Taylor shut the refrigerator door and turned to face her. He looked like he was trying very hard not to be very mean. “Why don’t you just let me and dad go this time, Logan. We could use the man to man.”
It wasn’t a question so much as a suggestion, and not really a suggestion so much as a statement of the way it was going to be and a warning that Logan shoul
dn’t try to interfere. She understood. And the truth was, Taylor was right. He and their father could use the time to talk. Things had been rough lately for the both of them.
They’d been rough for her too, but she didn’t expect either of them to notice, much less care. And if that sounded bitter or resentful, then so be it.
“Okay,” she said, nodding and looking away. “I’m heading out then.
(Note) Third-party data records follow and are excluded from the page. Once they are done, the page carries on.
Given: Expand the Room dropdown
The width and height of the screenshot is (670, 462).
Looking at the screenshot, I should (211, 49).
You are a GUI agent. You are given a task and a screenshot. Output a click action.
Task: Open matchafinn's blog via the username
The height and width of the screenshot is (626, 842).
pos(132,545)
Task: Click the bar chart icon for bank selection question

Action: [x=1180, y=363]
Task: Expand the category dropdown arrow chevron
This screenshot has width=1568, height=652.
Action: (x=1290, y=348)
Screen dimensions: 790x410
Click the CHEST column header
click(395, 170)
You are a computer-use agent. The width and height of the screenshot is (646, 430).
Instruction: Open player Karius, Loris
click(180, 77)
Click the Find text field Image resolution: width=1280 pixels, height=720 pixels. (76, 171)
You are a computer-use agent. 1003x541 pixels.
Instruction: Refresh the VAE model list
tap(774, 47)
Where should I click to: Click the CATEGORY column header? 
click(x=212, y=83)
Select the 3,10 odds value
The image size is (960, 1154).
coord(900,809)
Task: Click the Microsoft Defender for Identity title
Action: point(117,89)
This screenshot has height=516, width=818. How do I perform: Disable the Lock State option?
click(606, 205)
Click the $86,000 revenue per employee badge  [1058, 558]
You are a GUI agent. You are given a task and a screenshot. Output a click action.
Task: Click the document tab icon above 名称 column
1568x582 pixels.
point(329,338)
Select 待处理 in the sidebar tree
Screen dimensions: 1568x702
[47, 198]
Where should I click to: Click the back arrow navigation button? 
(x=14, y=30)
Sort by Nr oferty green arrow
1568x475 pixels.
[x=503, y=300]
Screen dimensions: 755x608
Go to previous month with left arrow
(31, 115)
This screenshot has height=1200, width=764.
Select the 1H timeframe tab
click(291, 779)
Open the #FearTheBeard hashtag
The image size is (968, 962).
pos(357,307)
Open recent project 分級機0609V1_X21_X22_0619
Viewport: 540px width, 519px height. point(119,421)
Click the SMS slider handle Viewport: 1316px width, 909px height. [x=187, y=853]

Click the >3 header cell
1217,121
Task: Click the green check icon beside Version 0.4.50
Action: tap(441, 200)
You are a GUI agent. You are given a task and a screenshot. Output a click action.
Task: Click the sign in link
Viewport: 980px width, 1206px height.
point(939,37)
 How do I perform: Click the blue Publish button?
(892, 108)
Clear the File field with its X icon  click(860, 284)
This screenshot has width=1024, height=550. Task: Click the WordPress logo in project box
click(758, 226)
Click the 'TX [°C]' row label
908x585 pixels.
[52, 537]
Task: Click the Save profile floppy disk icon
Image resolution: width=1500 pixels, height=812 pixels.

I have my phone if anyone needs me.”
“Are you working at the bakery today?” Taylor asked as she headed toward the front door.
“No, it’s shut down for a few days so they can replace the ovens.” Logan opened the front door. “Have fun with dad.” She walked out without waiting for a reply and gently shut the door behind her.
The air was crisp and cool and a touch wet. It smelled like fireplace smoke and leaf piles and Fall. It was the most wonderful smell in the world aside from the scent of a coming storm. Autumn was Logan’s favorite season, and if he didn’t succeed in making her his queen in the land of the dead, then Sam Hain was about to at least ruin Fall for her for good.
She wanted to kill him again as she made her way down the walk toward her car. She wanted to turn around, run upstairs, grab her notebook, and scribble out his death with choice, harsh words.
But that wasn’t like her. This anger she had been feeling over the last few days – it wasn’t really her thing. It was just a lack of sleep bringing out the worst in her. Or maybe it was that she hadn’t been able to write anything for fear that if she did, Sam would take what she wrote and use it against her again. Maybe it was this sudden lack of escape for her that was rubbing her spirit like a cat’s tongue, harsh and raw.
Escape? she thought suddenly. There is no escape, Logan, she told herself, realizing the deep truth of it even as she spoke the words in her mind. Whether now or forty years from now, Sam Hain will find you. Samhain will find you. Death will find you. There’s no escape.